List of tasks:
1 - Rewrite the passage on levels of information-processing, beginning at the words "Our earlier learning" and stopping after "called Core Beliefs.", with "templates" changed to "lenses".
2 - In one to three sentences, explain why, according to the passage on levels of information-processing, schemas tend to be self-perpetuating and rigid.
3 - Pick up the passage on levels of information-processing after its last sentence and carry it on.

Provided text:
□ □ □
The most basic level of information-processing is the matter of where we direct our Attention. We are only cognitively and emotionally affected by a particular aspect of our environment to the extent that we notice it, pay attention to it. A socially anxious person, for instance, tends to notice and attend to the expressions on people’s faces, scanning for any possible signs of disapproval; an alcoholic notices where the drinks are kept.

A particular focus of attention such as the above can then trigger relevant Self-talk/Automatic Thoughts. The socially anxious person might be thinking “They don’t like me, maybe I said something stupid”; the alcoholic might be thinking “I’ll never get through the evening without a drink.” Aaron Beck describes his discovery of Automatic Thoughts which “…appeared to emerge automatically and extremely rapidly…prior to experiencing the emotions” (1976, p. 33). Such automatic thoughts, which clients are normally unaware of, but which they can be trained to become more aware of, make sense of the troublesome feelings which immediately follow them. The socially anxious person’s automatic thoughts (ATs) will make them more anxious and self-conscious; the alcoholic’s AT’s will increase their craving.

However, we don’t all have the same ATs about the same situations, so our individual ATs must be influenced by certainly underlying Assumptions/Rules. These are less accessible to present-moment phenomenological awareness than ATs, but can be deduced from the way we habitually respond to situations, cognitively, emotionally and behaviourally. For instance, if the socially anxious person tends to agree with everything that other people say (like the Paul Whitehouse character in the 90s BBC TV sketch comedy “The Fast Show”), we can deduce that amongst their underlying assumptions/rules are things like “no one must dislike me” and “no one will dislike me if I don’t disagree with anyone.” Typical human Cognitive Distortions such as Emotional Reasoning, Black-and-White Thinking and Catastrophisation are also found at this level.

At a deeper level again we find our Core Beliefs/Schemas, as described in a previous blog (“A Client with a Past: Schema-based Case Formulation” - 2 June 2010):

Our earlier learning experiences leave us with deeply held ways of viewing the world, ourselves, and others, ‘templates’ through which we process current experience, and which therefore tend to be self-perpetuating and rigid in nature... These templates can be called Schemas; their contents (e.g. “I’m unlovable”, “Men can’t be trusted” etc) can be called Core Beliefs.
□ □ □
Data provided:
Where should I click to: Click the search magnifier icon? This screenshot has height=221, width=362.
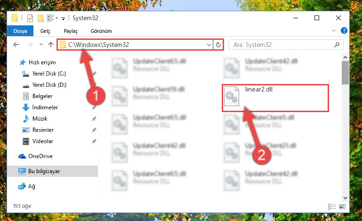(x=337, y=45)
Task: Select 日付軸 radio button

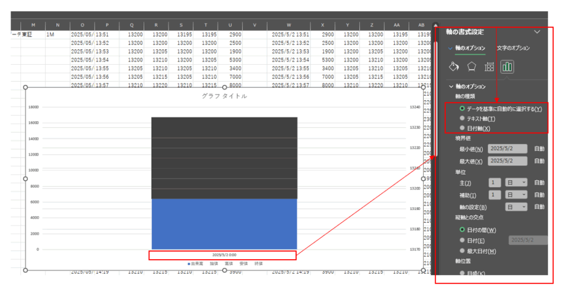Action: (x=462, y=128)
□ □ □
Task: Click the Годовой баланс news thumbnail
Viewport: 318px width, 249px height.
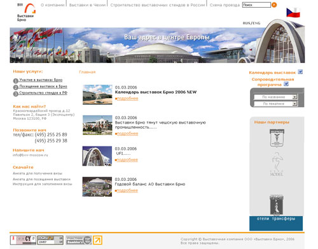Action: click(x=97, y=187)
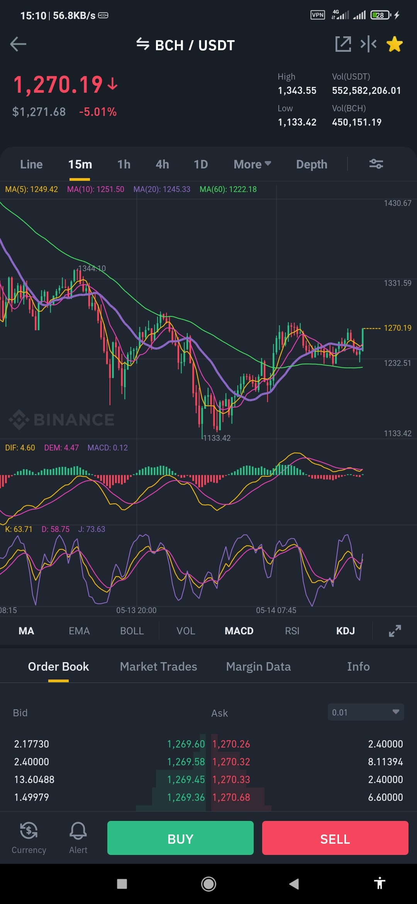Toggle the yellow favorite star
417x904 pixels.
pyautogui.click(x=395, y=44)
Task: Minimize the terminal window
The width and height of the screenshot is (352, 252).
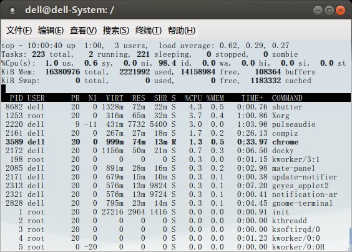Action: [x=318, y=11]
□ □ □
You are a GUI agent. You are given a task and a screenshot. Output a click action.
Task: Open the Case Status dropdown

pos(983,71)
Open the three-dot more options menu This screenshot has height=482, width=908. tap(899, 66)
□ □ □
Results:
1 -
Our earlier learning experiences leave us with deeply held ways of viewing the world, ourselves, and others, ‘lenses’ through which we process current experience, and which therefore tend to be self-perpetuating and rigid in nature... These lenses can be called Schemas; their contents (e.g. “I’m unlovable”, “Men can’t be trusted” etc) can be called Core Beliefs.

2 - Schemas are templates, left by earlier learning experiences, through which we process current experience. Because new experience is filtered through them, they tend to keep themselves going and resist change.

3 -
Core Beliefs are more unconditional than Assumptions, as the examples above show.

And finally, in a recent blog on Evolutionary Psychology at

http://psychotherapeuticnaturalism.blogspot.com/2011/03/trials-and-themes-what-makes-humans.html

I discussed the concept of “THEMAs”:

Evolutionary psychology sees human life, like that of any organism, as consisting of strategic attempts to maximise our success along various key axes, such as mating, care-giving, satisfying appetites etc… There is no definitive list (yet) of these motivational axes, but I have put together a list for myself for practical use in the therapy context, which probably covers the main areas… I find it useful to call these major themes in human life “THEMAs” (Typically Human Evolved Motivational Axes). Themas can be seen as analogous to schemas, but operating at an even deeper level, in the way that they structure our lives without us being aware of the fact most of the time. Schemas operate at the level where we are not generally aware how much they structure our experience as individuals. Themas operate at the level where we are not even generally aware how much they structure our experience as a species.

… I list below what I see as the main Themas using the mnemonic “PASTMARKS”.

Parenting

Attachment

Safety

Territory

Mating

Affiliation

Reciprocity

Kinship

Status


So there may be more to cognition than meets the eye – hopefully this has given you food for thought!


References

Beck, A.T. (1976) Cognitive Therapy and the Emotional Disorders. New York: International Universities Press.

Beck, J. (1995) Cognitive Therapy: Basics and Beyond. New York: Guilford Press.